- Subject: v11i066: Word counts, checksums, etc.
- Newsgroups: comp.sources.unix
- Sender: sources
- Approved: rs@uunet.UU.NET
- Submitted-by: Alan Silverstein <hpda!hpfcla!hpfcdt!ajs>
- Posting-number: Volume 11, Issue 66
- Archive-name: vitals
- This program was developed by Hewlett-Packard and will be part of our
- HP-UX product offering. We have found it useful. It is most useful
- when most widely and commonly shared, so here it is.
- We have not tested it except on HP-UX, which is mainly AT&T-compatible.
- However, it should be pretty portable. Caveat emptor.

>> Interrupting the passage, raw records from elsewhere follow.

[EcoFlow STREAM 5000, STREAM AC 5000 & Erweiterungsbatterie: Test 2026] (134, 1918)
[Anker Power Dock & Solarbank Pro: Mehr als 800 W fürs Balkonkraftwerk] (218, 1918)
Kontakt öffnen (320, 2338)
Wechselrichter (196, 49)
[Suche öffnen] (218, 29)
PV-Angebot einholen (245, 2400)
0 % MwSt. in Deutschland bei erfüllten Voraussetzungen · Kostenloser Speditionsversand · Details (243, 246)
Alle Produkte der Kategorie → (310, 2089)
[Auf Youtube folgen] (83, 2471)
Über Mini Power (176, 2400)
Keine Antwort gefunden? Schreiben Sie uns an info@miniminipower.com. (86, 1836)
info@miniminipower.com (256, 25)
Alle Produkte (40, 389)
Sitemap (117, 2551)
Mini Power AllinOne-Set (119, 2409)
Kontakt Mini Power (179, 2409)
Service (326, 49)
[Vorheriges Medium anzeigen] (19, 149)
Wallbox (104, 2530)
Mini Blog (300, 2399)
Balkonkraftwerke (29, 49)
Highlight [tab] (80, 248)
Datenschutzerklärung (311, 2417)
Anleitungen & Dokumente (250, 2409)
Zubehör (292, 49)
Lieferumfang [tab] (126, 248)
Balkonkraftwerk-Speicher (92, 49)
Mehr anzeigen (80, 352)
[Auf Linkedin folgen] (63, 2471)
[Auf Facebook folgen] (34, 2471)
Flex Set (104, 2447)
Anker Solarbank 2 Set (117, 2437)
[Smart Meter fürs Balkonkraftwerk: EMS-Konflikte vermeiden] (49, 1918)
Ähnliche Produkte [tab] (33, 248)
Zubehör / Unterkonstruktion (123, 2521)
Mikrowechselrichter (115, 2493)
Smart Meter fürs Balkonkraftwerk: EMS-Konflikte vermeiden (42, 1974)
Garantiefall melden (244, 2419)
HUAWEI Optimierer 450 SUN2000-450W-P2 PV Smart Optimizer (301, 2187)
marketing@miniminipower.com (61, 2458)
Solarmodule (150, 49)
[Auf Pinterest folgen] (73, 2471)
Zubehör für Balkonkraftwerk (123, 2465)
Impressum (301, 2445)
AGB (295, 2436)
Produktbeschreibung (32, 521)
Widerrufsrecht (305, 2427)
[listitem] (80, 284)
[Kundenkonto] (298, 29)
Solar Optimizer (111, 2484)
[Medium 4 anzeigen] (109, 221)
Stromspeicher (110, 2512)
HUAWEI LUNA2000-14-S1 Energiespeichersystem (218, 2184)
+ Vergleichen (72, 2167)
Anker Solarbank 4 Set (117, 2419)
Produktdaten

Oh, and the
- usual disclaimer that I'm not really an official HP spokesperson.
- Alan Silverstein, Hewlett-Packard Systems Software Operation, Fort Collins,
- Colorado; {ihnp4 | hplabs}!hpfcla!ajs; 303-229-3053; (lat-long on request :-)
- # This is a shell archive. Remove anything before this line,
- # then unpack it by saving it in a file and typing "sh file".
- #
- # This archive contains:
- # Makefile vitals.1 vitals.c
- #
- # Error checking via wc(1) will be performed.
- echo x - Makefile
- cat >Makefile <<'@EOF'
- all: vitals
- install: all vitals.1
- @echo install in appropriate directories.
- vitals: vitals.c
- $(CC) $(CFLAGS) -o vitals vitals.c
- @EOF
- echo Assuming Makefile is OK -- the moderator did not repack the kit...
- echo x - vitals.1
- cat >vitals.1 <<'@EOF'
- .\" $Header: vitals.1,v 1.1 87/08/10 12:07:47 $
- .TH VITALS 1 ""
- .ad b
- vitals \- crc, sum, line, word, and character counts
- .B vitals
- [
- .B \-rslwcb
- ] [
- .I file ...
- ]
- .I Vitals
- checks data integrity by
- computing vital statistics related to the data in the given
- file(s) or standard input (by default).

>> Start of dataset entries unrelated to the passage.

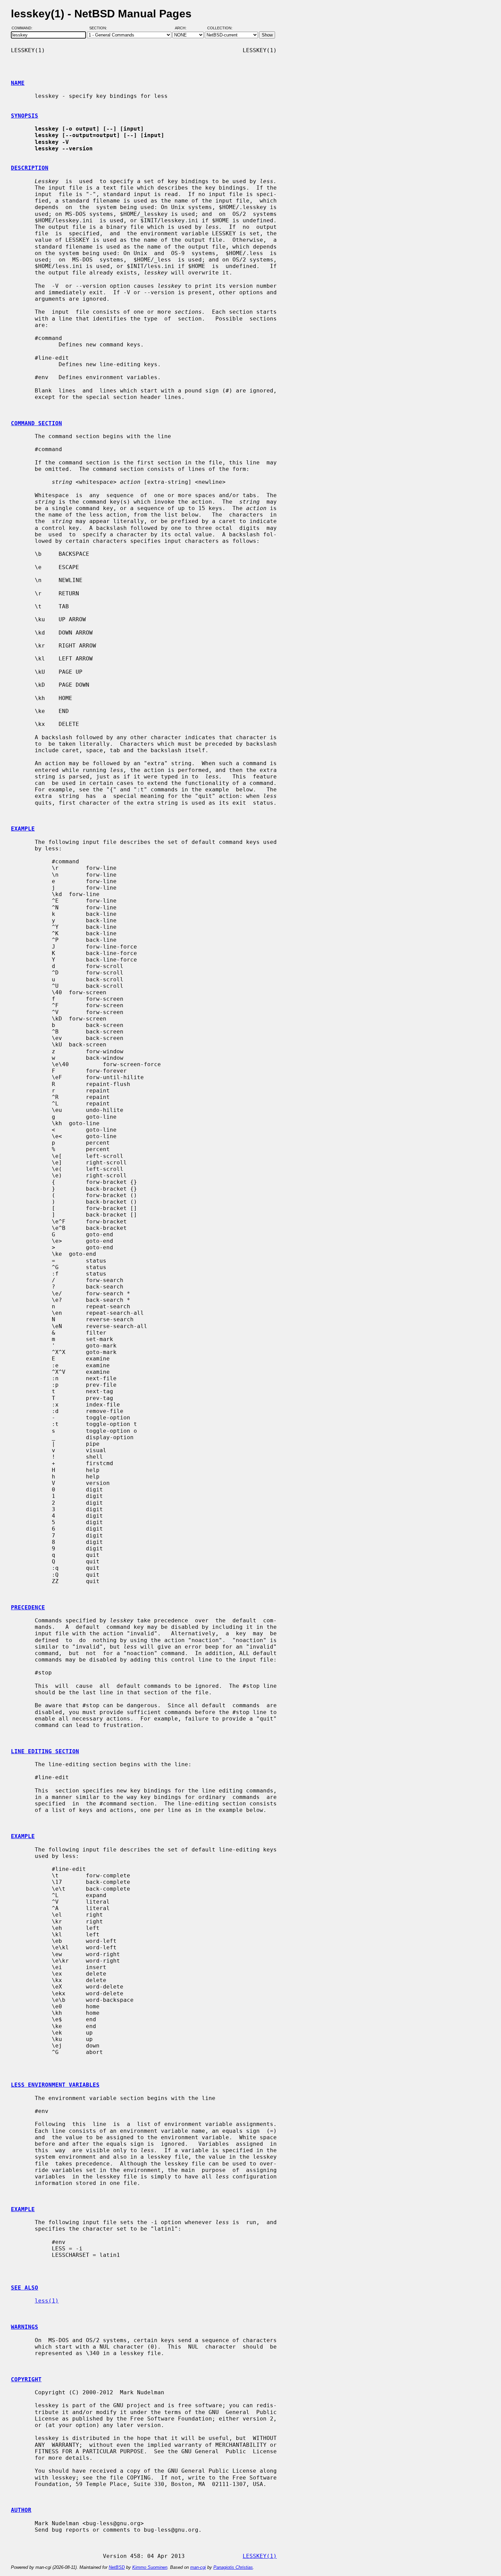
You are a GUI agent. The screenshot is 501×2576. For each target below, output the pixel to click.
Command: (24, 28)
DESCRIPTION (29, 168)
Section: (99, 28)
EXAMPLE (23, 828)
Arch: (184, 28)
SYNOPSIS (24, 116)
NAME (18, 83)
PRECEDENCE (28, 1607)
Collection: (219, 28)
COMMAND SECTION (36, 423)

- The statistics include a four-digit hex CRC, a 16-bit byte sum (similar to
- .IR sum (1)
- without the block count)
- and line, word, and character counts (similar to
- .IR wc (1)).
- One line is printed for each input file or standard input, consisting of
- five statistics fields
- followed by the file name, if known.
- If a file is specified as "\fB\-\fR", the program reads standard
- input at that
- point and shows "\fB\-\fR" as the file name.
- .SS Options
- .TP 15
- .B \-r
- Compute only the CRC: a true 16-bit cyclic redundancy count
- that can
- detect, among other things, exchanged characters.
- .TP
- .B \-s
- Compute only the byte sum: the modulo-2\(**\(**16, unsigned, circular sum
- of all the bytes, each taken as an
- .B int
- (therefore normally in the range 0-255).
- .TP
- .B \-l
- Compute only the line count: the number of newline characters in the input.
- .TP
- .B \-w
- Compute only the word count: the number of
- character sequences
- delimited by blanks, tabs, or newlines.
- As in
- .IR wc (1),
- non-printable characters are totally ignored when looking for words.
- .TP
- .B \-c
- Compute only the character count.
- .TP
- .B \-b
- Print only file basenames, not full path names.
- .PP
- These options can be used in any combination.
- The default is
- .BR \-rslwc ,
- that is, all but
- .BR \-b .
- .PP
- .I Vitals
- is more efficient than separate commands tied together
- with a shell script because the input data is read only once.
- Unlike
- .IR wc (1),
- this program does not compute totals, since it is intended for fast data
- validation, not size counting.
- If any file open or read fails, the program writes a message to standard
- error when the problem is encountered, and continues with the next file.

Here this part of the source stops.